→ DIRECTIONS FOR THIS TASK
Find the line with "Click the grey" and the line with "Task: Increase min_shot_frames" in the entries below; output exactly those two lines, every line between them, and no others.

Dataset entries:
- Opening Delimiter -

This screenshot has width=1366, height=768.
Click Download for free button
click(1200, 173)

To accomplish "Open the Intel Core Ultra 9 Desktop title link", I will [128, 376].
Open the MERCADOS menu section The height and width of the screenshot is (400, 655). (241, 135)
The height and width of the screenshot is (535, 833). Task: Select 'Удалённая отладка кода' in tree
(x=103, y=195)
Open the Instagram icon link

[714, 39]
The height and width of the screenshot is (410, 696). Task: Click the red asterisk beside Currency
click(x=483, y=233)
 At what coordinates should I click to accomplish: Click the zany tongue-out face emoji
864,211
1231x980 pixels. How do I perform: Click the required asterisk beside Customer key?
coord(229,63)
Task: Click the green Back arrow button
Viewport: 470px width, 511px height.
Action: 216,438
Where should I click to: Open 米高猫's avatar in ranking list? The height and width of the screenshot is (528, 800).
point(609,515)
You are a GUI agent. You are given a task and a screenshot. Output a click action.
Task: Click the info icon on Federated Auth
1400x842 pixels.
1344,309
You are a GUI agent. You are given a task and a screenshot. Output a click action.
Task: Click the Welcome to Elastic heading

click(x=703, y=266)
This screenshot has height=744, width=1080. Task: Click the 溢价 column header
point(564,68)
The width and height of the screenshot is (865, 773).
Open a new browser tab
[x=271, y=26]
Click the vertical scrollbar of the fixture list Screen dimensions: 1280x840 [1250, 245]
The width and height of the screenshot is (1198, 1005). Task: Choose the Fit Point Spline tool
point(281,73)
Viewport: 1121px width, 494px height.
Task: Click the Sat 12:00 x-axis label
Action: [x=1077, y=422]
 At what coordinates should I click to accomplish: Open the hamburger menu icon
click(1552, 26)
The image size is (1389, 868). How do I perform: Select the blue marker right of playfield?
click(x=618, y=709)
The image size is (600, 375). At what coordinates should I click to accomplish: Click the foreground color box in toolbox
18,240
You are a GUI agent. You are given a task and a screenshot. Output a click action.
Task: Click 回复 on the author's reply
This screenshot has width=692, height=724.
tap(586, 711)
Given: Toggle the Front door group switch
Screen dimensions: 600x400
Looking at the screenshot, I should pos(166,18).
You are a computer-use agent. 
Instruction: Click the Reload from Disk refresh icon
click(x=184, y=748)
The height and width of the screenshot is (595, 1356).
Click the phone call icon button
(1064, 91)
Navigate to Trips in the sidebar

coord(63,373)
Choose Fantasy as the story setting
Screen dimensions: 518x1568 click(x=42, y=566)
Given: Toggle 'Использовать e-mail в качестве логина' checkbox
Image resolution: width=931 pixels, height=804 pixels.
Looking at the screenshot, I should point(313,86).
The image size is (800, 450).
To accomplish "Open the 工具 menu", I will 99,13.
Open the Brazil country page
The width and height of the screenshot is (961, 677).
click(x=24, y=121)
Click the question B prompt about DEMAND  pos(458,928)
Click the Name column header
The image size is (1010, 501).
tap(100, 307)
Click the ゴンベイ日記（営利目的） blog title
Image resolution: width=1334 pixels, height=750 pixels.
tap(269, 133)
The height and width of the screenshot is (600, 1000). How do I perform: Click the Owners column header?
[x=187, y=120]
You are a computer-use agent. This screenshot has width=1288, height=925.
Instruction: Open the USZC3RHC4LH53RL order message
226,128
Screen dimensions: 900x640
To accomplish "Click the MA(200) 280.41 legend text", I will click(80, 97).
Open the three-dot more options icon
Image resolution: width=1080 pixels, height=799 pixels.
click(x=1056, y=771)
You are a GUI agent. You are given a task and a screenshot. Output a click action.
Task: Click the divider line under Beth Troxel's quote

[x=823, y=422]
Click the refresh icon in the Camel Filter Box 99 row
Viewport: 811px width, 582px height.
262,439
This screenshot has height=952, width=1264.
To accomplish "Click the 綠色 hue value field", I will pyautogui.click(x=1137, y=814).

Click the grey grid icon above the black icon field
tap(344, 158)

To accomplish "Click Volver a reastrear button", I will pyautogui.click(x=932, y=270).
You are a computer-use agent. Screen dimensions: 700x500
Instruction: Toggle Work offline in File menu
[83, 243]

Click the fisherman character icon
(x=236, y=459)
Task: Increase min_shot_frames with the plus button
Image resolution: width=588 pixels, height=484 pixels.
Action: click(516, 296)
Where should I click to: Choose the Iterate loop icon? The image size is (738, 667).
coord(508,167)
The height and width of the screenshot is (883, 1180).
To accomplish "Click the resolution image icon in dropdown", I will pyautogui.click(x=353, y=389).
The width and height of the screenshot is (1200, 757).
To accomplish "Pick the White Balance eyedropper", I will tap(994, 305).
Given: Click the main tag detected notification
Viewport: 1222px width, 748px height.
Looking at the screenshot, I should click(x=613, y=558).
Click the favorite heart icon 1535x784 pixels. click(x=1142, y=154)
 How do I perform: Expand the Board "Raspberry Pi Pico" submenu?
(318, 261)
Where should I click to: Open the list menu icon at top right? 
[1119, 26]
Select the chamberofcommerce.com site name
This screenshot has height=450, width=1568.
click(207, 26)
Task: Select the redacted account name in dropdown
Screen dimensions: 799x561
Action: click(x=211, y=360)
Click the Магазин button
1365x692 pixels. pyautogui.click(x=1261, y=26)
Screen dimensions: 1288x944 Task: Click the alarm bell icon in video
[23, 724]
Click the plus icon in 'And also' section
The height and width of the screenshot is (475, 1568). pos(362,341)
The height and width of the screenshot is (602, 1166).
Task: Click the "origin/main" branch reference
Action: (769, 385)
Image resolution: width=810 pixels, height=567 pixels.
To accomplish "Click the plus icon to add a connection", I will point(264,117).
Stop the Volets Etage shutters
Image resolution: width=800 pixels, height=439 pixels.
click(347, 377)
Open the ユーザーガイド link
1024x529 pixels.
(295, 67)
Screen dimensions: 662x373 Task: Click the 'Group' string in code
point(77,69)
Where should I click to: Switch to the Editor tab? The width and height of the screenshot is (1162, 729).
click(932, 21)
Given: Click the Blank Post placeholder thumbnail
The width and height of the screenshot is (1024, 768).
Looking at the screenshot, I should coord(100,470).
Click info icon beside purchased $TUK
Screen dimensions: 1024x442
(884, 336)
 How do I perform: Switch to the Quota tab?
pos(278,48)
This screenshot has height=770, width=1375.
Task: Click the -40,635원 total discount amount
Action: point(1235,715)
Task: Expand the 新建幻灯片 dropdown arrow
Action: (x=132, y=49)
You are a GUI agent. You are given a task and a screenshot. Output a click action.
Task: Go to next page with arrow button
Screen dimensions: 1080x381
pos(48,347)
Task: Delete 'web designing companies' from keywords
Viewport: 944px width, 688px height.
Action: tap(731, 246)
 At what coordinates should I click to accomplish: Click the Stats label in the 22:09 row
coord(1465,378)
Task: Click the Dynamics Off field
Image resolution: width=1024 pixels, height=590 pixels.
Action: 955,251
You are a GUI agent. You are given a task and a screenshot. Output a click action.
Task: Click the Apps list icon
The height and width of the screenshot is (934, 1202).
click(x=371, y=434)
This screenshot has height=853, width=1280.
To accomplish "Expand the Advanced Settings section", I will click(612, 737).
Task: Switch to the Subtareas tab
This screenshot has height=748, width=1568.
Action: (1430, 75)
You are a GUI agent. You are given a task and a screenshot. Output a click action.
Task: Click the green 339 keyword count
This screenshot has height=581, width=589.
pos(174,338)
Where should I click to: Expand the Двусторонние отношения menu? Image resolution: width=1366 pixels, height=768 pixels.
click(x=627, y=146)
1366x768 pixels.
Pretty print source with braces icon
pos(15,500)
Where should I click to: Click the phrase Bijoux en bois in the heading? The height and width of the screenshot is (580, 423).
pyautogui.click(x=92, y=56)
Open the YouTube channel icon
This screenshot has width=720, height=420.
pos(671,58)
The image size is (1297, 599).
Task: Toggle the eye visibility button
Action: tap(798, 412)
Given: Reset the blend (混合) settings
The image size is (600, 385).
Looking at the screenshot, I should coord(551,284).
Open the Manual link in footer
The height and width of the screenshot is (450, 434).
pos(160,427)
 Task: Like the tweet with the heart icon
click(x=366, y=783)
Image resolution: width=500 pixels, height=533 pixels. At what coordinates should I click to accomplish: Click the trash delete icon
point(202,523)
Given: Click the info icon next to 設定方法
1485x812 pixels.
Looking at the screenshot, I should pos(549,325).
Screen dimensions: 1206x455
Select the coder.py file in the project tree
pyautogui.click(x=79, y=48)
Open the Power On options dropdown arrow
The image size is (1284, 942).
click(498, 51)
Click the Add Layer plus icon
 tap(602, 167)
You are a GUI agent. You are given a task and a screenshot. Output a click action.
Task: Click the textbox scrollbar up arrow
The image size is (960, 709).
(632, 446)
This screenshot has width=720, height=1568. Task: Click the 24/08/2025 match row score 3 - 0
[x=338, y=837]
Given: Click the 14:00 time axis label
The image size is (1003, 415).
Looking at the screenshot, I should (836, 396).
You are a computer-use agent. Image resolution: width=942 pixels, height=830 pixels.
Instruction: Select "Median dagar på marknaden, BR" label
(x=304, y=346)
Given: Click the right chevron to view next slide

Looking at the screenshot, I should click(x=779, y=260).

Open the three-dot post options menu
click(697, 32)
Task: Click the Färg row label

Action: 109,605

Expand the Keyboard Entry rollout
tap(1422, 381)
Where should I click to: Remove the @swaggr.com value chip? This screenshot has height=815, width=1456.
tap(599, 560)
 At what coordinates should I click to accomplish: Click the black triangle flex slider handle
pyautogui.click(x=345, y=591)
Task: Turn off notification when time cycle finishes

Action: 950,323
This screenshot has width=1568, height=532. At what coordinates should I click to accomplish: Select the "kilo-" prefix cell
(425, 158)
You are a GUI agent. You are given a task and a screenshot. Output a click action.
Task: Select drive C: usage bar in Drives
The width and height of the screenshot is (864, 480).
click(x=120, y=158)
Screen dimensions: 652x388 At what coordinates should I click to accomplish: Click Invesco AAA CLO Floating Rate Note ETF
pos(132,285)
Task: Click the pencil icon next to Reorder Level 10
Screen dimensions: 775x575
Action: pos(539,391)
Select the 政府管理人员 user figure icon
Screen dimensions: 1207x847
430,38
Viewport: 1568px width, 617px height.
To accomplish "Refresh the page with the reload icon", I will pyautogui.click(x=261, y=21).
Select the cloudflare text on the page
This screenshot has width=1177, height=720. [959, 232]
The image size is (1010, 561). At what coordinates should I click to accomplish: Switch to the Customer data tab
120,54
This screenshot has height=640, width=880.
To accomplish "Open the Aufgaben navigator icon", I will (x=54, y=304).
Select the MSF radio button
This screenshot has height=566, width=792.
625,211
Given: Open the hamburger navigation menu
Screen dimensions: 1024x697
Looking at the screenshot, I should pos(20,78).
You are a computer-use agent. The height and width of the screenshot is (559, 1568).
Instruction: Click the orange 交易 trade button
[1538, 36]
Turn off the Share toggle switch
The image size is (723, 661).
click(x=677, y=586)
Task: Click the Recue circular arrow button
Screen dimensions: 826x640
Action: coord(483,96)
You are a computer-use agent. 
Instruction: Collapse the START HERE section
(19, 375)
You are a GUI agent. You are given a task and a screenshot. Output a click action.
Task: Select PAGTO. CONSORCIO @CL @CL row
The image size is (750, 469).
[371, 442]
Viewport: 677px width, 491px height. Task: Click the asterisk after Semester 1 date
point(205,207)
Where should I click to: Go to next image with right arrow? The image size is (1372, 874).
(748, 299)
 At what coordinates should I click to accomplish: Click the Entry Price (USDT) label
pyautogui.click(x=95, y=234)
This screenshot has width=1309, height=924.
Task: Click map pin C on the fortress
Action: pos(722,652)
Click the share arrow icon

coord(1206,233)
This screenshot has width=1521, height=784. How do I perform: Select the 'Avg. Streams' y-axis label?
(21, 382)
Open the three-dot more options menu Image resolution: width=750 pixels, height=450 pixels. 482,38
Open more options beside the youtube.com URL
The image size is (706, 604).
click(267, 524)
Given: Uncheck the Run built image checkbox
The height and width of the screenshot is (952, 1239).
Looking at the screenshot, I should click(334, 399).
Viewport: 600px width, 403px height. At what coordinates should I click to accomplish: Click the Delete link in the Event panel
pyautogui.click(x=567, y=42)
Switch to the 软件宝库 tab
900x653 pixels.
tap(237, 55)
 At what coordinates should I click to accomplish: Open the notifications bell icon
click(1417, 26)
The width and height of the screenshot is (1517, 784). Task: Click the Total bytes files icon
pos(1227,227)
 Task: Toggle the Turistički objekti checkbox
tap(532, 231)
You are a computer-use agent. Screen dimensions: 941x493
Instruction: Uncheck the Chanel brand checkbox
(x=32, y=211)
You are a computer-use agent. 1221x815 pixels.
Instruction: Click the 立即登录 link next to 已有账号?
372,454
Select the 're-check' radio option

- Closing Delimiter -

→ OUTPUT BELOW
Click the grey grid icon above the black icon field
tap(344, 158)

To accomplish "Click Volver a reastrear button", I will pyautogui.click(x=932, y=270).
You are a computer-use agent. Screen dimensions: 700x500
Instruction: Toggle Work offline in File menu
[83, 243]

Click the fisherman character icon
(x=236, y=459)
Task: Increase min_shot_frames with the plus button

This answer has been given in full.